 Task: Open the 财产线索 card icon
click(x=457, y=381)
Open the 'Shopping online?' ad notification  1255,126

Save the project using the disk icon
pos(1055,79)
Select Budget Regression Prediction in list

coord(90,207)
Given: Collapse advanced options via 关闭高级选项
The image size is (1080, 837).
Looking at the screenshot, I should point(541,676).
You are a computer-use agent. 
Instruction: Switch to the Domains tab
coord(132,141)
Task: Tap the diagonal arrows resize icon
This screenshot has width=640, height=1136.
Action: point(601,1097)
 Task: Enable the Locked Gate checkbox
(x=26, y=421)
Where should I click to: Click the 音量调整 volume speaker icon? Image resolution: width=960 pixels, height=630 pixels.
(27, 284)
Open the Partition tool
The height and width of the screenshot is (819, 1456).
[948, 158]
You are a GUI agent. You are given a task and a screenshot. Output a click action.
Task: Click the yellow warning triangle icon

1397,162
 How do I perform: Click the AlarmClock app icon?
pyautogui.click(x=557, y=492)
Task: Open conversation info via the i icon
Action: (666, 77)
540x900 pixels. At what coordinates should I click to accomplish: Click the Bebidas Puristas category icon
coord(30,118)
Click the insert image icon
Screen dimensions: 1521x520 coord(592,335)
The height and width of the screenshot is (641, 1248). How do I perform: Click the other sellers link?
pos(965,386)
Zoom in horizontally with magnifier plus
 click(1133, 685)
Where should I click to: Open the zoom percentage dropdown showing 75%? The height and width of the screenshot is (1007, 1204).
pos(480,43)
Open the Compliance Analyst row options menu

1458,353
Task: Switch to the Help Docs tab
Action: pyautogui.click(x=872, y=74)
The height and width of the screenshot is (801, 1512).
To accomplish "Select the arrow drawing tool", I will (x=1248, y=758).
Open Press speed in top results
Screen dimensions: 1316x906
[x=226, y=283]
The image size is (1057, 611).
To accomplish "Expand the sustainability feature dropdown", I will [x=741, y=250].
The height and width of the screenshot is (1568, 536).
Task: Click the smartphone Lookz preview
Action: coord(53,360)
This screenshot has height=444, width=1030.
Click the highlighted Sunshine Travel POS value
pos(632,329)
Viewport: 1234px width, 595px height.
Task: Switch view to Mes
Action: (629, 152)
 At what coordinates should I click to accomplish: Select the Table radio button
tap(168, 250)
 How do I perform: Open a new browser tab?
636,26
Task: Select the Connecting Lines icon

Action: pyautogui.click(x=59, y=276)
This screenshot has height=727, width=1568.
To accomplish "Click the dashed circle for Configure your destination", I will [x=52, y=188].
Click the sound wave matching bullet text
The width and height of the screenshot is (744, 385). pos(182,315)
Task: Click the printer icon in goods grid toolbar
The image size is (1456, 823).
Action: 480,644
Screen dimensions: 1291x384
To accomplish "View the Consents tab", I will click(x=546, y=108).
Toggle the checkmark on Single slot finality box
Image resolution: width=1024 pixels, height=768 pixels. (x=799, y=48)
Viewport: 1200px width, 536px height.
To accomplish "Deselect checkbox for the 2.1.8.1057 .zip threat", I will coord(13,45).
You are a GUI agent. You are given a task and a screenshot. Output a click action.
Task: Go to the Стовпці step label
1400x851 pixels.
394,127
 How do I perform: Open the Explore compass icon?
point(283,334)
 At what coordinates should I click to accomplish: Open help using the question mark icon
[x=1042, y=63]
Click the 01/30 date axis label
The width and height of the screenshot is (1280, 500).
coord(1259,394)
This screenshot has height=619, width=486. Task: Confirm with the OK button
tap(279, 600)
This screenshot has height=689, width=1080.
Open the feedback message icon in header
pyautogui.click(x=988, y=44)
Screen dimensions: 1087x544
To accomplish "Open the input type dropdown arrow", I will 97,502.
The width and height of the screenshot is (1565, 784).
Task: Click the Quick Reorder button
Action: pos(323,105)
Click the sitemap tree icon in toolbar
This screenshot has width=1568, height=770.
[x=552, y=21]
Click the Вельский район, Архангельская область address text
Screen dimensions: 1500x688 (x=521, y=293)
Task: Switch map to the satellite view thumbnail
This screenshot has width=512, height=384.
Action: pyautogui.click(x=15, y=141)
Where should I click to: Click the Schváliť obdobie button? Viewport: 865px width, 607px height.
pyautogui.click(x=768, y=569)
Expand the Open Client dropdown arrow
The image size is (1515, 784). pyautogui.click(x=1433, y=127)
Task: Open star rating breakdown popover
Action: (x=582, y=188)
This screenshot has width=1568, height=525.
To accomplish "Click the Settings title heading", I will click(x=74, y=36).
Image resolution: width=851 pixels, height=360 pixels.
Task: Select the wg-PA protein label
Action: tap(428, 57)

What you should do:
Where the listing above has a line with "Zoom in horizontally with magnifier plus", start there, and output every line exactly through the line with "This screenshot has height=444, width=1030.", which is also included.

Your solution:
Zoom in horizontally with magnifier plus
 click(1133, 685)
Where should I click to: Open the zoom percentage dropdown showing 75%? The height and width of the screenshot is (1007, 1204).
pos(480,43)
Open the Compliance Analyst row options menu

1458,353
Task: Switch to the Help Docs tab
Action: pyautogui.click(x=872, y=74)
The height and width of the screenshot is (801, 1512).
To accomplish "Select the arrow drawing tool", I will (x=1248, y=758).
Open Press speed in top results
Screen dimensions: 1316x906
[x=226, y=283]
The image size is (1057, 611).
To accomplish "Expand the sustainability feature dropdown", I will [x=741, y=250].
The height and width of the screenshot is (1568, 536).
Task: Click the smartphone Lookz preview
Action: coord(53,360)
This screenshot has height=444, width=1030.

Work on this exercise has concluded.